[ABOUT THIS EXERCISE]
Copy the lines below exactly, starting at the line that contains "Blog (971, 39)" and stopping after the last line, and include no other lines.

[INPUT DATA]
Start of Block
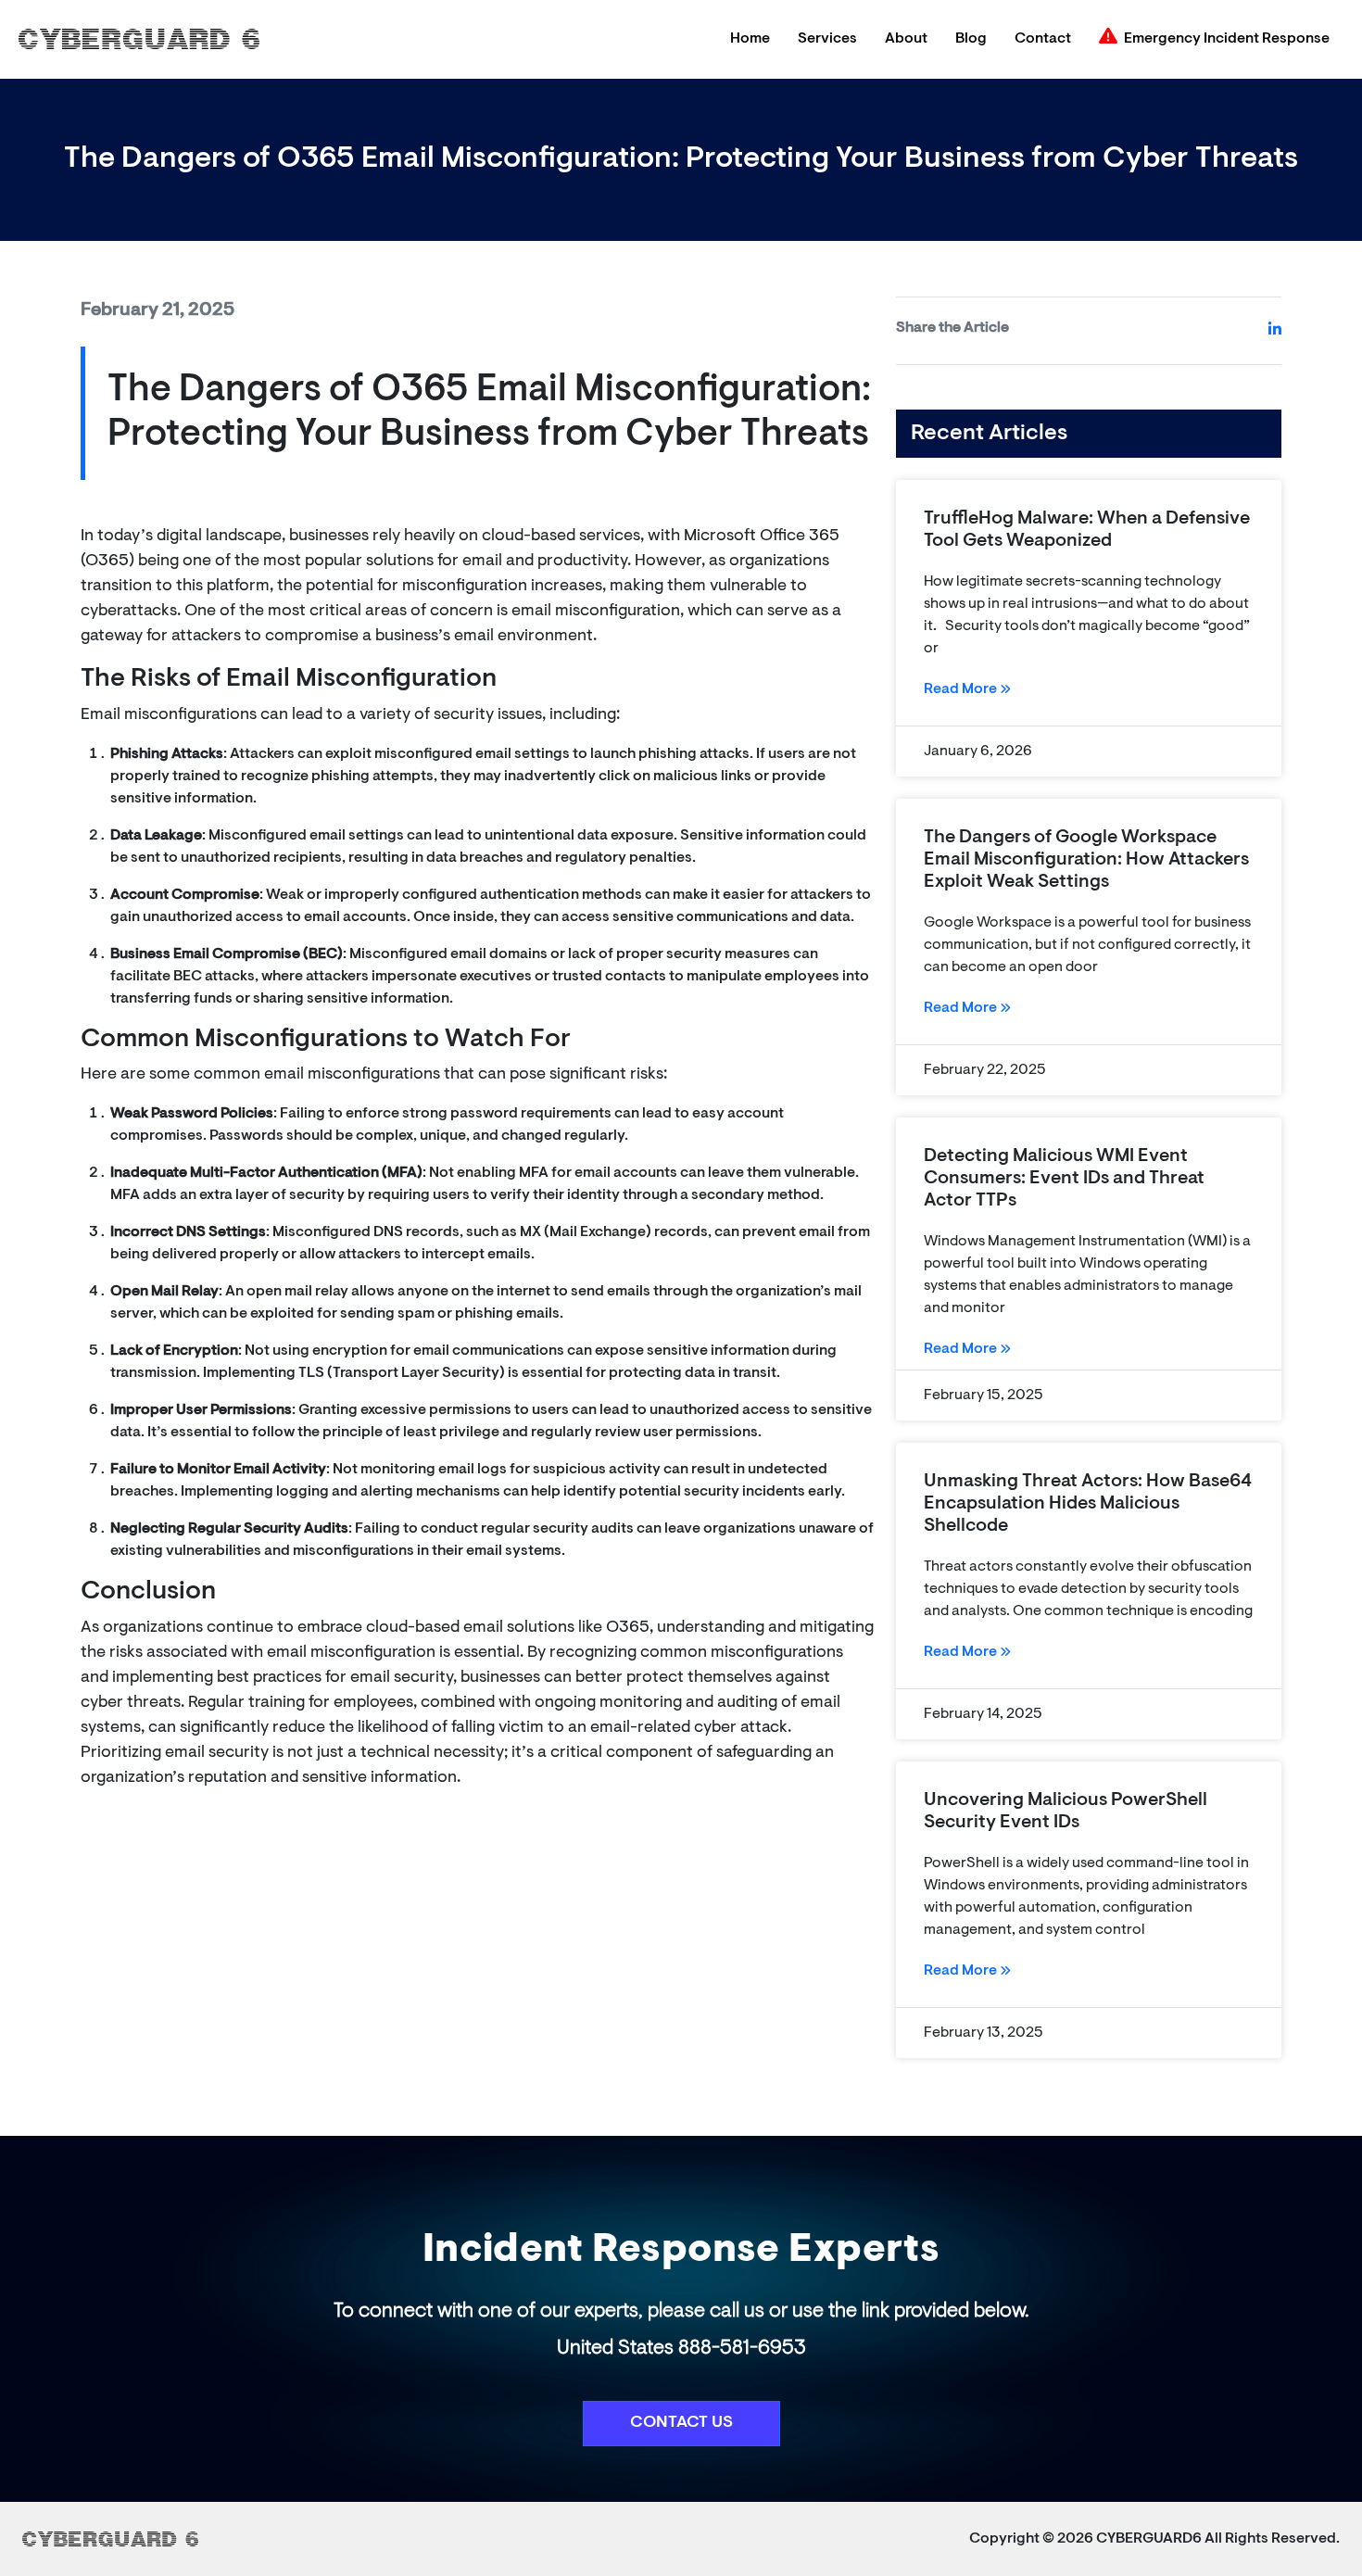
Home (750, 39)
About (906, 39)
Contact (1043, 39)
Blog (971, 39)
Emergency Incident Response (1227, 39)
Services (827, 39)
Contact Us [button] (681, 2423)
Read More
End of Block
[WRITTEN RESPONSE]
Blog (971, 39)
Emergency Incident Response (1227, 39)
Services (827, 39)
Contact Us [button] (681, 2423)
Read More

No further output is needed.